Hemmed in by the Himalayas, the region has what Gupta calls a valley-like topography that helps trap pollutants when temperatures cool. The NASA data on so-called aerosol optical depth also show heavy pollution in pre-monsoon summer months across the plain, in some parts as much as eight times more than average readings in the U.S.
That’s partly because of dust billowing from the Thar Desert in northwestern India, according to G.P. Sharma, vice president of meteorology at Skymet Weather Services Pvt. in New Delhi, the Bloomberg report said.
The World Bank in 2013 estimated the annual cost of environmental degradation in India at $80 billion. That’s an indication of the overall blow for Asia’s No. 3 economy from pollution, even as companies such as Amsterdam-based Koninklijke Philips NV and Japan’s Sharp Corp. see growing sales of products such as air purifiers.

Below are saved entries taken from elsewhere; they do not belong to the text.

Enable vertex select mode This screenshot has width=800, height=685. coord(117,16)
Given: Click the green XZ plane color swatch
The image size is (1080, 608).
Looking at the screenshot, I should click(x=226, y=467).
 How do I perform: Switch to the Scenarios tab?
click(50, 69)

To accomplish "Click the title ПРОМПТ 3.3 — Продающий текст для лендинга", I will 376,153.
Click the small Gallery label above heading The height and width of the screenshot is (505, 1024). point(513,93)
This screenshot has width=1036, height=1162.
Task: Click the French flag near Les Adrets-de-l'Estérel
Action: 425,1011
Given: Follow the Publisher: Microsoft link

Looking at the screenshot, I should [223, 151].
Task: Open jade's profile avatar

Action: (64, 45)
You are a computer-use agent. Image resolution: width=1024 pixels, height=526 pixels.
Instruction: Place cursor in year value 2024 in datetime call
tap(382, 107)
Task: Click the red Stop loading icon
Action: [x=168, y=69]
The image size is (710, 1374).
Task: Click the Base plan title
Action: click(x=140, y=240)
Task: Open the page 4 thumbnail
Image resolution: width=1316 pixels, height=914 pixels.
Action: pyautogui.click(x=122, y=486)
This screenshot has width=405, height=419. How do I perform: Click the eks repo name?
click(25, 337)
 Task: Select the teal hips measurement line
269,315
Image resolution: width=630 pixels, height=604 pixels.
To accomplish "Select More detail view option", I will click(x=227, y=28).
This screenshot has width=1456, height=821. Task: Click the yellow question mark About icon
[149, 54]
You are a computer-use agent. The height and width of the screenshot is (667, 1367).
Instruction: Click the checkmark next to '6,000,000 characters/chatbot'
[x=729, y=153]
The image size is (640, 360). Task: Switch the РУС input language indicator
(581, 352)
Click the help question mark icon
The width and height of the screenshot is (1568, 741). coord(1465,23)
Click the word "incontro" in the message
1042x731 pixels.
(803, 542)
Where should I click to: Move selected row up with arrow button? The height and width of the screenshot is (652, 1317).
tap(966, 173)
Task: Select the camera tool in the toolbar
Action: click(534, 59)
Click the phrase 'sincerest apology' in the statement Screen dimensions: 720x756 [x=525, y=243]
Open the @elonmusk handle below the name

There’s strong evidence that poor air leads to respiratory and cardiovascular diseases, stoking costs such as hospital visits or sick days from work, and even deterring tourism, said Prakash Doraiswamy, an environmental scientist at North Carolina-based RTI International.
New Delhi has tried banning cars with big diesel engines and experimented with periodic curbs on when vehicles can be used based on their number plates. India and Pakistan are also pursuing ambitious renewable-energy agendas to cut reliance on dirty fossil fuels.
When WHO data for PM2.5 is plotted, the concentrations are pretty similar across most regions, including those outside India, according to RTI’s Doraiswamy. That suggests this is a regional problem and requires a coordinated strategy, he said.